Mosquito management program underway

Tuesday, 12 September 2017

The recent rainfall is expected to bring higher than average mosquito numbers this summer. We will respond to this with the largest mosquito management program in Victoria.

This year’s program includes extensive monitoring and treatment of mosquito breeding areas, including the coastal wetlands on the Bellarine Peninsula.

We run an annual program to monitor and manage mosquito activity as spring commences each year.

Mosquitoes are targeted in their larval stage to prevent adult mosquitoes from emerging. Ground and aerial based treatments occur as new larvae develop in the breeding sites. Ground treatments commenced in August 2017, and we are waiting on warmer weather before aerial treatments can begin.

Mosquito levels are also monitored by setting traps in residential areas. The products we use to control mosquitoes are larvicides called Bacillus thuringiensis isralensis (Bti) and s-Methoprene. These products only affect mosquito larvae. People, other animals, and the general environment are not adversely affected by the aerial treatments.
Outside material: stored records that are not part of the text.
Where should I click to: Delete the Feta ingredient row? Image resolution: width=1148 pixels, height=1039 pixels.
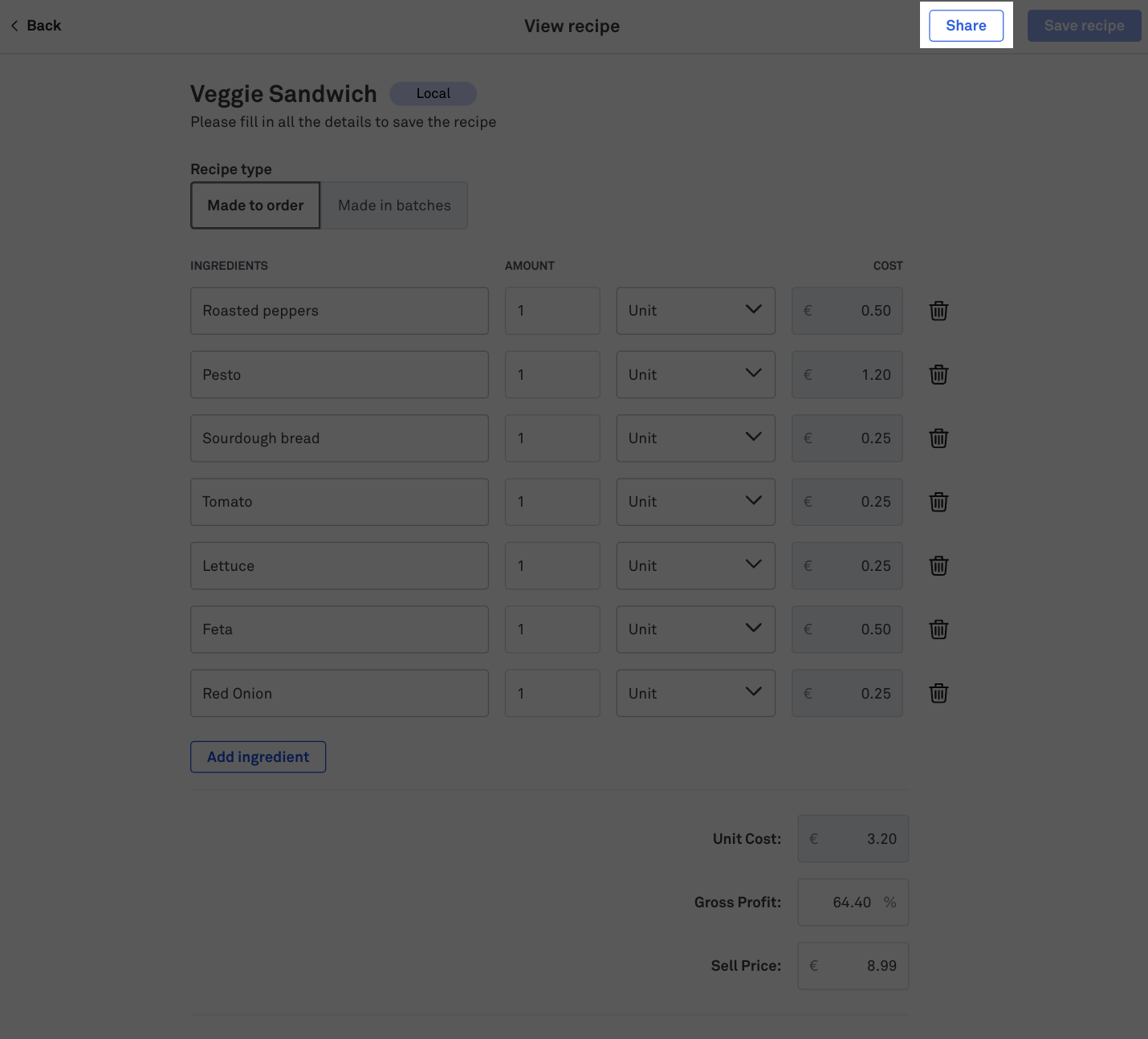(938, 630)

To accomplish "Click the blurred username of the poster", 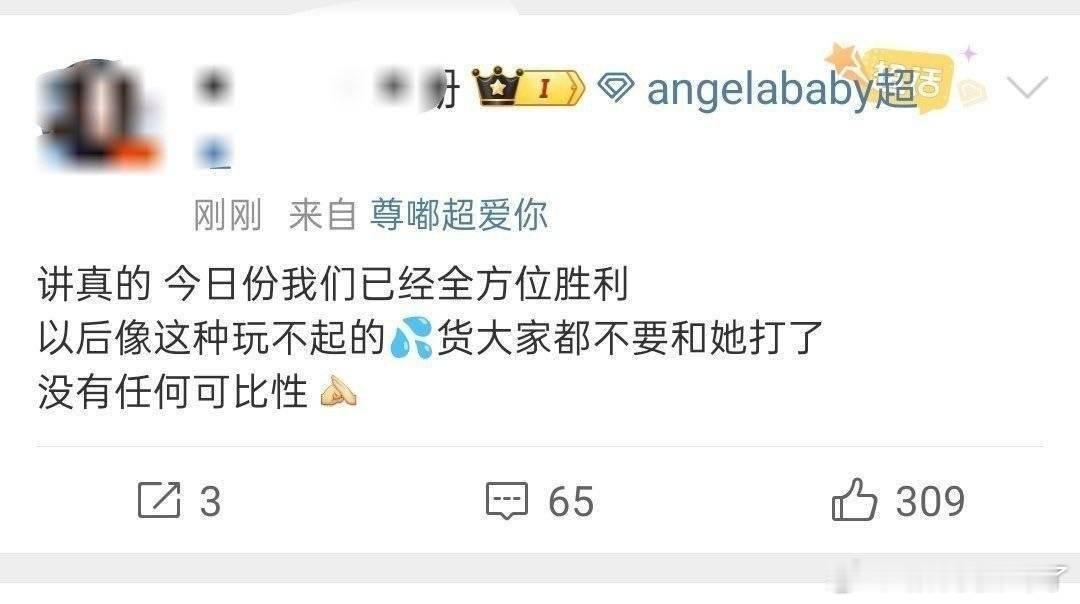I will point(327,88).
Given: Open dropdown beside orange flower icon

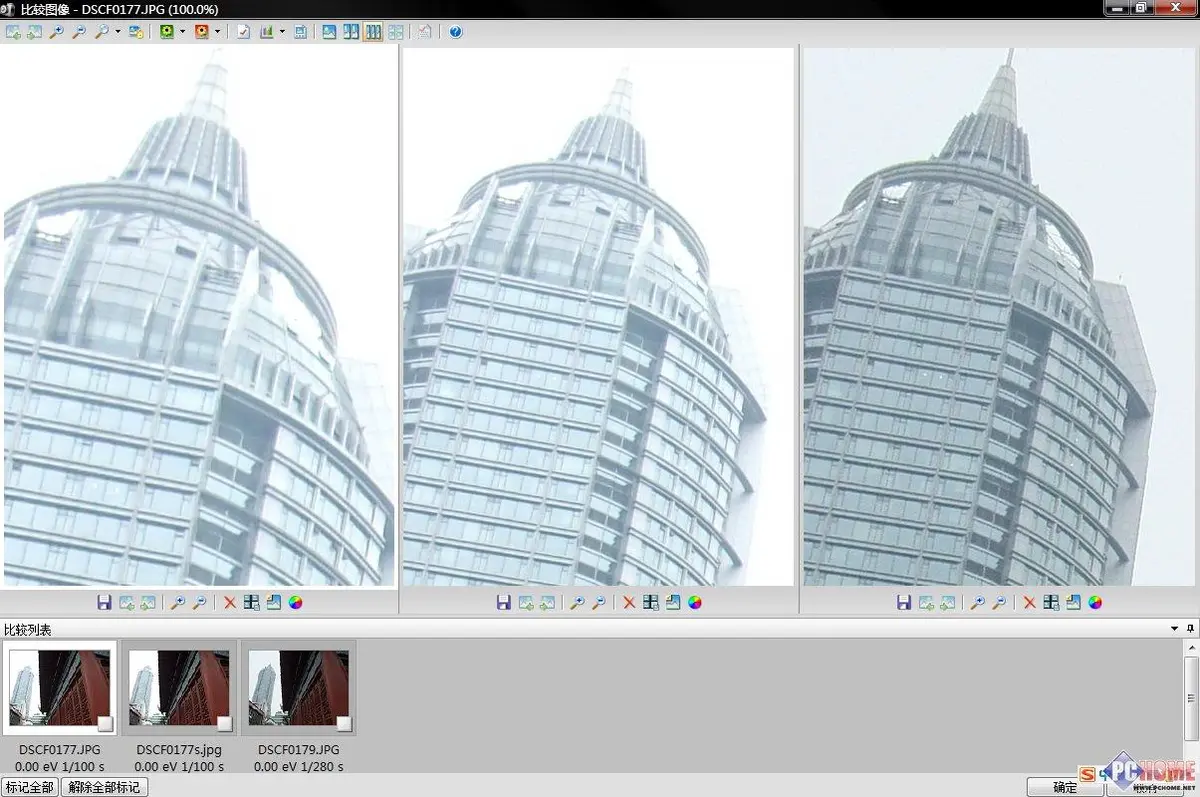Looking at the screenshot, I should point(217,32).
We encourage residents to reduce mosquito levels around their homes by regularly removing water in bird baths, old tyres, pot plant bases, buckets and toys, ensuring opening to rain water tanks are covered with mesh and ensuring swimming pools, spas and fish ponds are well maintained.

Residents can protect themselves from mosquito bites by wearing clothing that is light coloured and loose fitting, covering arms, legs and feet and using an effective insect repellent.

We have developed an education film clip about our management program which includes ideas on how to reduce the impact of mosquitoes around the home and our family.

Geoff Lawler - Acting Director Planning and Development

While the City undertakes one of Victoria’s largest mosquito management programs annually across the greater Geelong region, we also strongly encourage residents to play their part in managing the mosquito population in and around their homes by checking items on their property which hold water and in protecting themselves by wearing the right clothing and repellent.